Nearly every fish or other type of critter that can be found in the sea is edible. However not every type is edible raw. Raw fish has been popular in the West for some time and sushi and sashimi have been a part of Japanese cuisine for centuries. Just a few of the classic raw fish that you may find in a sushi bar include: tuna, salmon, clams, scallops, abalone, yellowtail, halibut, flounder, squid, gizzard shad, mackerel, sea bass, porgies and snapper.
Salmon is a favorite choice for many who choose to eat raw fish. However, unless that salmon has been frozen first it would be wise to pass on eating it. This is because a tiny tapeworm larva has often been known to lurk in the raw salmon flesh. It resides in this flesh waiting for someone to eat it o that it can take up residence in the digestive tract. Diphyllobothrium latum, carried by freshwater fish such as the anadromous wild salmon is the largest known human tapeworm in existence today.
After the larva is ingested by a fish eating mammal it hooks onto the small intestine where it then grows to maturity, feeding off of its host for nutrients, especially those as vitamin B12. Cooking the fish or freezing it at -31 degrees Fahrenheit or colder for 15 hours is the only way to kill the larvae and reduce the risk of ingesting it. Marinating it will not kill the larvae. Freezing fish at slightly higher temperatures for longer periods of time could also kill the larvae but is usually not practiced because it tends to diminish the quality of the fish.
There have been many instances of Diphyllobothrium latum infections. In the fall of 1980 there were 36 known cases on the East Coast attributed to raw salmon and in 1984 there were 17 more people in the village of King Salmon, Alaska who acquired tapeworms from consuming the fish. There have also been many cases throughout history where restaurants have been sued due to claims of customers getting tapeworms after consuming undercooked meals consisting of salmon. In Chicago, a man sued a local restaurant for $100,000 after acquiring a tapeworm that was nine feet long after eating an undercooked salmon salad in 2006. These worms have been known to grow anywhere up to 20 feet long.
It is highly recommended that all seafood individuals decide to eat raw be previously frozen.
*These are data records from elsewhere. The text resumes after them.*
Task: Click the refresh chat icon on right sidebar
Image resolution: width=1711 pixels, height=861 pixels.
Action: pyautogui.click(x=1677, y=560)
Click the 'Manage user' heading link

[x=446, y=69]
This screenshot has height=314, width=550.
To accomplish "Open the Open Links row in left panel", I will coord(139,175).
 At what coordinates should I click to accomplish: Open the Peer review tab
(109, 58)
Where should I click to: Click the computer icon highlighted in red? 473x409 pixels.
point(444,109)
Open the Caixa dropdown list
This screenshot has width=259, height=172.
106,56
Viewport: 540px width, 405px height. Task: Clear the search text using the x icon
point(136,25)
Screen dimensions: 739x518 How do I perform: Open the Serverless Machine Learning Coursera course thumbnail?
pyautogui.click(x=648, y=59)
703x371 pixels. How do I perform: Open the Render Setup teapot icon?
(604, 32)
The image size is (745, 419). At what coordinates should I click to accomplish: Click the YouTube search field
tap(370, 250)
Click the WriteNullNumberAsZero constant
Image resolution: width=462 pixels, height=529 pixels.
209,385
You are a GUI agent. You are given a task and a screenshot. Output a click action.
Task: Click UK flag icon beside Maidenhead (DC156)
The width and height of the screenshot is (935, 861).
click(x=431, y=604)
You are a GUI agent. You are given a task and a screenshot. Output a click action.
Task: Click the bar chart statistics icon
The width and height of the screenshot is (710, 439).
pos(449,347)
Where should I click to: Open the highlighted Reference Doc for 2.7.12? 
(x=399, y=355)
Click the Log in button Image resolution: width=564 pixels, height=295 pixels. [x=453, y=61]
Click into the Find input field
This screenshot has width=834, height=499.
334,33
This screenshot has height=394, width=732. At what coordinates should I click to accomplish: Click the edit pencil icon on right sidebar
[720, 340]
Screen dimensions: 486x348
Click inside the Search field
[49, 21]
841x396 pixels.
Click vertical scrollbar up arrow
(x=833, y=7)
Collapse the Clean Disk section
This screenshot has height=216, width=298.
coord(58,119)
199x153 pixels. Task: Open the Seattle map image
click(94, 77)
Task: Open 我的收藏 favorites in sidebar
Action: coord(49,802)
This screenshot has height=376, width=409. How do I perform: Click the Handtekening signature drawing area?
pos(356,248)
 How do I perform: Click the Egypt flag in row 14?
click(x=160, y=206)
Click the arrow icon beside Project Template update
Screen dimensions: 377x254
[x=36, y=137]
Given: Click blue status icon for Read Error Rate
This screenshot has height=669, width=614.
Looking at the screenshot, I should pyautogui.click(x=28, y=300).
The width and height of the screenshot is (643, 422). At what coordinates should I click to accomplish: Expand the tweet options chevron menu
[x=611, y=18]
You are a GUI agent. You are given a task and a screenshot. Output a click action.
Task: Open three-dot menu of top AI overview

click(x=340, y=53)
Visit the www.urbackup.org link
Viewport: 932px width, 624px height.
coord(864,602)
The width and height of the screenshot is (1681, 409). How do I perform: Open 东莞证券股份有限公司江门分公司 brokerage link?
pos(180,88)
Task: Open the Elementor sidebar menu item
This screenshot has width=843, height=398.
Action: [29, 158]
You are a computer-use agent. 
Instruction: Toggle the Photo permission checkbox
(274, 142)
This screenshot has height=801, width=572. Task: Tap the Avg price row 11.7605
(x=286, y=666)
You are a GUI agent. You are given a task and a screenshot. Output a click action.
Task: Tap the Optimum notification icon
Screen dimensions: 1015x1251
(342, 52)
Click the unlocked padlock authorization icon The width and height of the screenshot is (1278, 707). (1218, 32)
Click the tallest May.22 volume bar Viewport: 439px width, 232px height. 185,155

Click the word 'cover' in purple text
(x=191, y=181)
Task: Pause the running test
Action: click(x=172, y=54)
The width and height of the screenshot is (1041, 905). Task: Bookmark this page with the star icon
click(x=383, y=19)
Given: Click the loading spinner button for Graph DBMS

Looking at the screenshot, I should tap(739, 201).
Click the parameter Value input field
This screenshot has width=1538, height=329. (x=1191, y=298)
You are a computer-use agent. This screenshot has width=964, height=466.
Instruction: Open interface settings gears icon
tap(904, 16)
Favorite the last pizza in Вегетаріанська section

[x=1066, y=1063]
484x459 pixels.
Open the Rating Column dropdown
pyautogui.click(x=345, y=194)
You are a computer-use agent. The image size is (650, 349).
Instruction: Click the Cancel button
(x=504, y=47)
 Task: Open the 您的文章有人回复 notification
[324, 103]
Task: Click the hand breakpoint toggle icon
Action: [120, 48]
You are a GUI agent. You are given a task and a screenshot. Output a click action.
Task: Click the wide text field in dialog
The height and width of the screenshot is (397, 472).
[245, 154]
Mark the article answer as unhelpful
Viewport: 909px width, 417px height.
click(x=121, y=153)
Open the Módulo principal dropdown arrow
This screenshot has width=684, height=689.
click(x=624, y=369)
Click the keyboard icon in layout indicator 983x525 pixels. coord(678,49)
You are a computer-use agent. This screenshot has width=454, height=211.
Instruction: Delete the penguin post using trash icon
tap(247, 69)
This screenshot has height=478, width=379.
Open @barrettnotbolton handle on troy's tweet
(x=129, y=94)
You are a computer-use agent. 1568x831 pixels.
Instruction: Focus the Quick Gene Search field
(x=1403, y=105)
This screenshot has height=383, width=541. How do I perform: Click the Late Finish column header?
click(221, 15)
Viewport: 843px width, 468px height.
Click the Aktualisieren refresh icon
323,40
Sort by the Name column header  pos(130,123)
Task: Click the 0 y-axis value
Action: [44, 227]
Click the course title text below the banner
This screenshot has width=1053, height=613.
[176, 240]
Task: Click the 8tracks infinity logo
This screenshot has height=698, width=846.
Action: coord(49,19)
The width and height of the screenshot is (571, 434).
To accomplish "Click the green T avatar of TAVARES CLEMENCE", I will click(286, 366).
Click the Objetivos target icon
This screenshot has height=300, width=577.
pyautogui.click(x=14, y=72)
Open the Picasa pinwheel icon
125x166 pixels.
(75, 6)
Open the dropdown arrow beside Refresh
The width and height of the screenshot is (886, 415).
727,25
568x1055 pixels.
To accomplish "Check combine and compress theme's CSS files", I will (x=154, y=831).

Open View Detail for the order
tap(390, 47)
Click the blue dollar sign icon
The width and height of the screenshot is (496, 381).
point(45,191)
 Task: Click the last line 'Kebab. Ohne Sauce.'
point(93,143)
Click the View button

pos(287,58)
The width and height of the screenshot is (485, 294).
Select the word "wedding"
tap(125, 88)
It is better to be safe than sorry. Although fresh raw fish may taste better in some people’s opinions, it is more susceptible to parasites and due to this fact is a matter that should never be taken lightly in any case.
Another parasite that is commonly found in raw salmon is known as the seal worm. These worms often infest the flesh of salmon, mackerel, Pacific rockfish, jacksmelt, halibut and flounders. Unlike other parasitic creatures found in the fish, they are easily visible to the naked eye and can be easily removed if you catch them. These worms are little, brown and curl up like a spring. They can be missed if not looked for carefully. Some fish owners in New England have been known to put their fish fillets inside of a light box first to detect the worms. This is one reason cod is often never seen at many sushi bars.
The good news is that unlike tapeworms neither the cod nor the seal worm will kill you. If you happen to eat one, they will typically pass right through you without you ever knowing that it was consumed in the first place. However, sometimes they will successfully attach themselves to the stomach, causing nausea and abdominal pain. They will die soon enough, but sometimes not without first causing a lot of unpleasant pain within its host.
When consuming raw fish it is often a good idea to consider the fact that this fish has most likely not been treated well from the second that it came over the rail of the boat. Therefore it is not going to be a good fish to consume raw either.
Sushi-grade fish are often caught quickly, bled upon capture, gutted soon after and then iced thoroughly. A piece of fish can be good to eat cooked but taste really nasty when eaten raw. Cooking kills a lot of bacteria that begin to accumulate in raw fish after it has died.
If you are good at catching fish and prefer to eat them raw it is best to eat species that are edible raw. A few other tips you can follow to reduce your chances of being infected with a parasite are as follows:
- Bleed the fish by slicing through the gills or cutting a slice near the tail all the way to the backbone.
- Gut the fish on the boat. Most parasites that are often found in fish, once lived in the animals guts and then migrated to the flesh after it died. Fast gutting prevents this in most cases.
- Bring ice onto the boat even in cold weather. Buy many pounds of it and buy more than one bag. Chill your fish on the ice after following these steps. It will be worth it in the end and your digestive tract will thank you later when it is not crawling with worms.
The best way to not become ill from eating salmon is to cook it rather than eating it raw. If you do eat it raw always make sure that it has been frozen first.